- Born: January 13, 1956 (age 70)
- Education: National School of Fine Arts in Bourges
- Occupations: Photographer, designer, publisher
- Website: https://eden-olympia.net

= Benoit Dupuis =

French photographer

Benoit Dupuis (born January 13, 1956) is a French photographer, designer and publisher currently based in Tokyo, Japan. He is known for his photography work, documenting the human experience and cultural diversity across decades and continents.

He is also the co-founder of Tofu Magazine, which he curated during his time in Hong Kong.

==Life and education==
Benoit Dupuis was born in Auxerre, France. He studied photography at the National School of Fine Arts in Bourges in 1976. During his time in school he formed a friendship with fellow artist Philippe Batrosse, sharing a mutual interest in art and rebellion against traditional education. Feeling constrained by the academic environment, Dupuis and Batrosse relocated to Paris in 1977, immersing themselves in the emerging punk scene.

==Career==
Dupuis's early years in Paris were characterized by his involvement in the punk community, during which he documented the energy and creativity of the era. In 1979, he relocated to San Francisco, encountering a new wave of artistic expression which fueled a passion for exploration and prompted extensive travels throughout Mexico and the United States.

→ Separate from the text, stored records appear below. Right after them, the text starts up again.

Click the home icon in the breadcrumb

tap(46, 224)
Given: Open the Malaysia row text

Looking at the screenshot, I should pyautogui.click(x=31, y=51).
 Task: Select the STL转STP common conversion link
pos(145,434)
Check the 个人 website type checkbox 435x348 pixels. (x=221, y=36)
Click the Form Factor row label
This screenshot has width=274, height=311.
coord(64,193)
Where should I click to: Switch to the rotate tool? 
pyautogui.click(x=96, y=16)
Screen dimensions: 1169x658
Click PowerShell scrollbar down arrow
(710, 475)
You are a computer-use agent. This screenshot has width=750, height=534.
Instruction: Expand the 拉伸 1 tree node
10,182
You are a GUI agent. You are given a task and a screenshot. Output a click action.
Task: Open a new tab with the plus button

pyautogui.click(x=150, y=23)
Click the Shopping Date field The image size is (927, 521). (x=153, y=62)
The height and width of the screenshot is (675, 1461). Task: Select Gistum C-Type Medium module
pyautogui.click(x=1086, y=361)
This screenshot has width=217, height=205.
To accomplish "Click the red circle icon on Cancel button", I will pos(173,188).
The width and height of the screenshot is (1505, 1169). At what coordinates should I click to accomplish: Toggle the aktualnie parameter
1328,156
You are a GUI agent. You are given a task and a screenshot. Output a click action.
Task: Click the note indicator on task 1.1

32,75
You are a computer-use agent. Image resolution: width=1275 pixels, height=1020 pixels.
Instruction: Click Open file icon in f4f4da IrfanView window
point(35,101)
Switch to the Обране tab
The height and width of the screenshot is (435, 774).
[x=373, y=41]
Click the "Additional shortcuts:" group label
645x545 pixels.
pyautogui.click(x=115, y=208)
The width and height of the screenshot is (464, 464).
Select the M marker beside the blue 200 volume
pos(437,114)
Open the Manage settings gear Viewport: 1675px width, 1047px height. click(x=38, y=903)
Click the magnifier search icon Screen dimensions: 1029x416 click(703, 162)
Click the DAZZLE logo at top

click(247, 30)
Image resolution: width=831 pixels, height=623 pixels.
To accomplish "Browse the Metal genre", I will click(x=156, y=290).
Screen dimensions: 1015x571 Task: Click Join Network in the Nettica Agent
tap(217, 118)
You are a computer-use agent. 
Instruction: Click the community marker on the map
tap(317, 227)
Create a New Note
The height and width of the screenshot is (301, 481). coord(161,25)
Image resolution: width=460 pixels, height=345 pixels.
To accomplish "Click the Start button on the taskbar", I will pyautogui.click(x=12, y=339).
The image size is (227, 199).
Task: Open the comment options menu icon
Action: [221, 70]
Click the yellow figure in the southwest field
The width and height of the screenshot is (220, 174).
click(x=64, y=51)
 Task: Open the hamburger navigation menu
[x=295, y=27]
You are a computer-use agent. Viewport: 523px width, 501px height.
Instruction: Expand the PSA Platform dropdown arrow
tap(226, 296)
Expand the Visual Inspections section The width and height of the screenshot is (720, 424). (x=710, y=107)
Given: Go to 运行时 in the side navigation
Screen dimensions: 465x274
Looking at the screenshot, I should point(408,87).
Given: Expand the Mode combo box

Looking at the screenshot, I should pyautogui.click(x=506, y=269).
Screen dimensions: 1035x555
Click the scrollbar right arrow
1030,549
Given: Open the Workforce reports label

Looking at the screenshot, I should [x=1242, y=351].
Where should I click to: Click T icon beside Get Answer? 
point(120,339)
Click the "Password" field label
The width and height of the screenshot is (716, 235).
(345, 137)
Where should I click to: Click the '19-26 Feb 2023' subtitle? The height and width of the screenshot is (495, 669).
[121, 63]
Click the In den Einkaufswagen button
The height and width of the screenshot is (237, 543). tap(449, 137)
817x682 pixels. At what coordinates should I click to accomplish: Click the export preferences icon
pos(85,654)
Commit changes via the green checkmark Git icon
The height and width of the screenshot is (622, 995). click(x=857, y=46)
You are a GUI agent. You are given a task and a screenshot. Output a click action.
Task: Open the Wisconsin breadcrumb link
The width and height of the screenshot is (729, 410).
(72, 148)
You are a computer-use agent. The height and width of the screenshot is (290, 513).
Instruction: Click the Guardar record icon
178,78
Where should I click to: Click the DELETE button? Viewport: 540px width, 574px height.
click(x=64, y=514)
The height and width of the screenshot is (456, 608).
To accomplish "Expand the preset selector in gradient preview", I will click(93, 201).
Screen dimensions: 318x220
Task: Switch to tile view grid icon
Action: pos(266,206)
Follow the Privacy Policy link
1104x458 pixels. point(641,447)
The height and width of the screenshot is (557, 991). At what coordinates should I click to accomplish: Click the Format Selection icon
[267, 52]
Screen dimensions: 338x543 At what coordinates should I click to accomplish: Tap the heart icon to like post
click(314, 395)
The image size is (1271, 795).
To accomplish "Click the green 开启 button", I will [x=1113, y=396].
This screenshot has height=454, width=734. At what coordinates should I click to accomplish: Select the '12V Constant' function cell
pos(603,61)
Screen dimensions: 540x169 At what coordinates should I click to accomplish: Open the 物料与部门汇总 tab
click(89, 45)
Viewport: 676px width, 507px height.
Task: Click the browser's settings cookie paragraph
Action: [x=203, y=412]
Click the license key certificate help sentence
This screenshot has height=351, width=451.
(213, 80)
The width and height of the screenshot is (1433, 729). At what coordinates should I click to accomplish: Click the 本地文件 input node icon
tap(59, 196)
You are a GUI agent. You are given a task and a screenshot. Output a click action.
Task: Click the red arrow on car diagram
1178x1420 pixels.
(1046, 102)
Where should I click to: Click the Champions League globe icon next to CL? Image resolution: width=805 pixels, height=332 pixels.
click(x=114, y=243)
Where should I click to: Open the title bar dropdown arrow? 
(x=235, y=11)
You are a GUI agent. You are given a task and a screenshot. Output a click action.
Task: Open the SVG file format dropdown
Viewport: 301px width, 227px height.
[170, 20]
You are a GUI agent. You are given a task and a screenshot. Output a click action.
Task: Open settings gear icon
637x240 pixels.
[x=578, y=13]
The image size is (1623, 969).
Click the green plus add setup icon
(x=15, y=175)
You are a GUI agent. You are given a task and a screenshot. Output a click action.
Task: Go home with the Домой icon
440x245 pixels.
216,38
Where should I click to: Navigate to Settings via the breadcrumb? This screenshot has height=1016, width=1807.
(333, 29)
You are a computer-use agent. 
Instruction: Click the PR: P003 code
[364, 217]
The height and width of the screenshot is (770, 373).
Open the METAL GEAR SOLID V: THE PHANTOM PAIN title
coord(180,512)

In 1984, Dupuis's trajectory shifted when he met Rudi Stern, owner of the Let There Be Neon gallery in New York City. Becoming the designer for the gallery's Paris branch, Dupuis temporarily diverted from photography to focus on visual arts and design.

Following studies in painting in Brussels and Venice, Dupuis pursued a career as a freelance artist, specializing in large-scale murals and architectural trompe-l'oeil.

=== Tofu Magazine ===
In 1996, he moved to Hong Kong and in 1999 he co-founded the cross-cultural magazine Tofu Magazine with graphic designer Daniel Gé. This venture marked the onset of Dupuis's deeper engagement with Asia and its diverse cultural milieu.

===Later work===
In 2008, Dupuis moved to Japan and returned to photography. Since then, he has worked on several photographic projects focusing on Asia's landscapes, people, and cultures. His portfolio covers various subjects, including Tokyo's urban environment and Cambodia's natural environment. He has also created a series of photographs of the so-called "homeless" who call the broad banks of the Arakawa River, in Tokyo's east, their home.
In 2020 he documented the demonstrations taking place in Hong Kong with his "Action Painting" series.

== Exhibitions ==
- 2008 – Bophana Audiovisual Resource Center in Phnom Penh, Cambodia
- 2010 – Des Photographes, des Japons exhibition at the Institut Franco Japonais in Tokyo, Japan
- 2016 – Yakushima Photography Festival in Yakushima, Japan.